[Opening DOCUMENT SEGMENT section]

From: "L. Detweiler" <ld231782@longs.lance.colostate.edu>
Date: Sat, 9 Oct 93 20:25:59 PDT
To: cypherpunks@toad.com
Subject: Richard Stallman speaks at Michigan
Message-ID: <9310100322.AA14929@longs.lance.colostate.edu>
MIME-Version: 1.0
Content-Type: text/plain


some cypherpunks may be interested in this ...

===cut=here===

From: "Theodore C. Belding" <streak@engin.umich.edu>
Subject: Richard Stallman to speak at the University of Michigan
Date: Fri, 08 Oct 1993 23:55:25 +0100
Sender: streak%nv.engin.umich.edu@srvr4.engin.umich.edu


[Please redistribute WIDELY, to anyone who may be interested.  Thanks!]

        Richard Stallman will give a talk entitled "Protecting the Freedom to 
Write Software: The new software monopolies, and what we can do about them" on
Wednesday, November 17, from 7pm to 9pm, in Auditorium 3 of the Modern 
Languages Building (MLB).  The MLB is at the corner of E. Washington St. and
Thayer St. on U of M's Central Campus in Ann Arbor.  All are welcome to attend,
and admission is free.

[Closing DOCUMENT SEGMENT section]
[Opening RECORDED INFORMATION section]

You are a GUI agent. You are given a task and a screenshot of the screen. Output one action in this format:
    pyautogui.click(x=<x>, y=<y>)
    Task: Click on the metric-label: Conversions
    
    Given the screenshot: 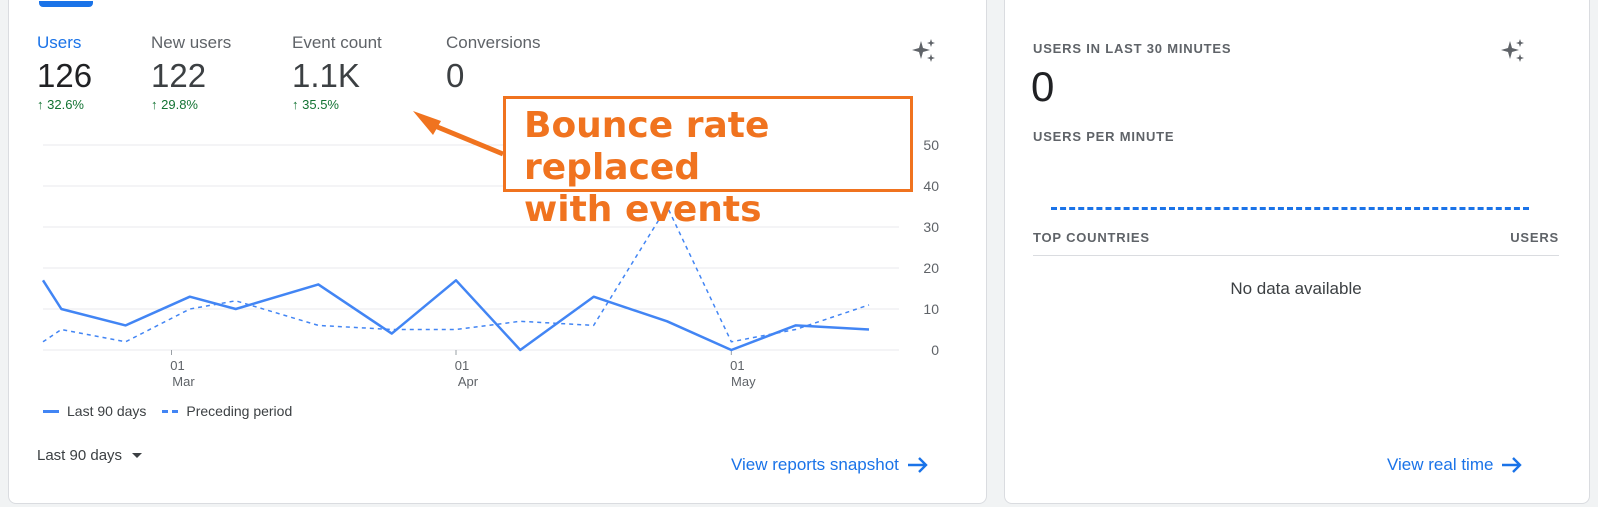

[Closing RECORDED INFORMATION section]

• _EXERCISE SET_:
1. Please rewrite the paragraph of the talk announcement that begins "Richard Stallman will give a talk" as a short bulleted list that keeps its main facts.
2. According to the talk announcement, where is the Modern Languages Building located?
3. Edit the talk announcement by reproducing the part that opens with the words containing "Richard Stallman will" and closes with "admission is free.", replacing "Central Campus" with "North Campus".

• _TASK RESULTS_:
1.
- Speaker: Richard Stallman
- Title: "Protecting the Freedom to Write Software: The new software monopolies, and what we can do about them"
- When: Wednesday, November 17, 7pm to 9pm
- Where: Auditorium 3, Modern Languages Building (MLB), at the corner of E. Washington St. and Thayer St. on U of M's Central Campus in Ann Arbor
- Open to all; admission is free

2. At the corner of E. Washington St. and Thayer St. on U of M's Central Campus in Ann Arbor.

3.
Richard Stallman will give a talk entitled "Protecting the Freedom to 
Write Software: The new software monopolies, and what we can do about them" on
Wednesday, November 17, from 7pm to 9pm, in Auditorium 3 of the Modern 
Languages Building (MLB).  The MLB is at the corner of E. Washington St. and
Thayer St. on U of M's North Campus in Ann Arbor.  All are welcome to attend,
and admission is free.